OneEarth magazine wrote in 2003 that 80 percent of groceries in the United States go home in plastic bags.

I wish I could buy beer and wine in the grocery store near my house, but unfortunately the city I live in makes it illegal to do so. I have to go to the beer and wine store, located about a mile away, which happens to be in the next city over (I’m in the Dallas area where the suburbs are all adjacent).

About the logos and designs on paper bags - I don’t believe I’ve ever seen a plain brown paper bag used in a grocery store. In my experience, they all have the store’s logo on them. A few of the more upscale ones nowadays have handles, but I thought this was a recent development.

In the back room of the stores I worked you always had to separate out the plastic (bubble wrap/packaging, etc) into a separate container, and the cardboard into the baler. I assume they both got picked up and recycled by someone (otherwise, why bother?) I also heard tell of a compost bin for the old produce. This I assume the city picks up and uses for the parks, etc. I was just a vendor, though, and didn’t know the inner workings of every store. My impression though was that there are certain companies that service businesses that do one specific thing (like recycle plastic) that a regular “recycling plant” that caters to everyone wouldn’t do.

According to the LA paper, San Francisco supermarkets are now charging 13 cents per bag for either paper or plastic, in order (so they say) to encourage people to recycle.
I can’t think of an appropriate comment…

In my experience, plastic grocery bags might hold three 2-liter Coke bottles-- but if I’m walking home, I’m not going to risk it.

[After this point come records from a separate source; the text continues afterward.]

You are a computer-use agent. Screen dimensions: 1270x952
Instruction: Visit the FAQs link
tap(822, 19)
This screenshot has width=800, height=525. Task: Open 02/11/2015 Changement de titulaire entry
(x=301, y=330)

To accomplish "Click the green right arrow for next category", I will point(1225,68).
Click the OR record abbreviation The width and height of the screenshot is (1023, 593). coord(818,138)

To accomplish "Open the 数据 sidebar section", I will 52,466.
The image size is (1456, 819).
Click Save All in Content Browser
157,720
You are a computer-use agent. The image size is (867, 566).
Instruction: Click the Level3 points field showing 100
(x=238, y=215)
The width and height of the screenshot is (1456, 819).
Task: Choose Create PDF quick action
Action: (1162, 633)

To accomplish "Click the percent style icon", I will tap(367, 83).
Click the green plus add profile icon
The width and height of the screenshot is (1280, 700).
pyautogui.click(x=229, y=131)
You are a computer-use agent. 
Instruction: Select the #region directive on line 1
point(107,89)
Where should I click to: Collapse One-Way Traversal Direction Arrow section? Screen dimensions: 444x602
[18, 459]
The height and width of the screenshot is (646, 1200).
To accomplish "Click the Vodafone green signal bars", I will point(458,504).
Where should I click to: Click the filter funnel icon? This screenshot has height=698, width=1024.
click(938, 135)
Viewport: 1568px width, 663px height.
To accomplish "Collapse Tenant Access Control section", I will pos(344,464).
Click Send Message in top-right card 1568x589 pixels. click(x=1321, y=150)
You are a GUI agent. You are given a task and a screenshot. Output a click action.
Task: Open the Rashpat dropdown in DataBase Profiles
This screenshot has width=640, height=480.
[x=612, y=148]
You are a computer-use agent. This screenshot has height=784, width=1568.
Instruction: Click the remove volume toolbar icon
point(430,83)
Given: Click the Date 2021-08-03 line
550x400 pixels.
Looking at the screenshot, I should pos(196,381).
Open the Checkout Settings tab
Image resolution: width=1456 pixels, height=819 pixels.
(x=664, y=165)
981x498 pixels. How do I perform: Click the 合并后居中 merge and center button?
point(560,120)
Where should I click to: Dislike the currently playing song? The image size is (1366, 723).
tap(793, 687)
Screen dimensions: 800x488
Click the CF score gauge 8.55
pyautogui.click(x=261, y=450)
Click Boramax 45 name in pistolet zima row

Lobsang, the bags shown in your first two links are similiar to bags given out by some American clothing or shoe stores, but they are clearly of a higher quality than the typical American plastic grocery bag. The kid-bag *looks *more a U.S food bag. The bag is semi-transparent like ours are, but it is also a little larger than the ones which with I am familiar. The Safeway bags I have stashed away for litter box cleaning measure about 13 inches tall (18 with handle) and 12 inches across the bottom seam.

Bags in waiting.

The green bag on the left is a typical American grocery bag.

I always walk or bike to the grocery store, and if I put two 2-liter bottles into a single plastic bag, it’s going to break through before I get home. It might be enough if I were just carrying them out to the parking lot, but I’m not, so I double-bag anything that heavy.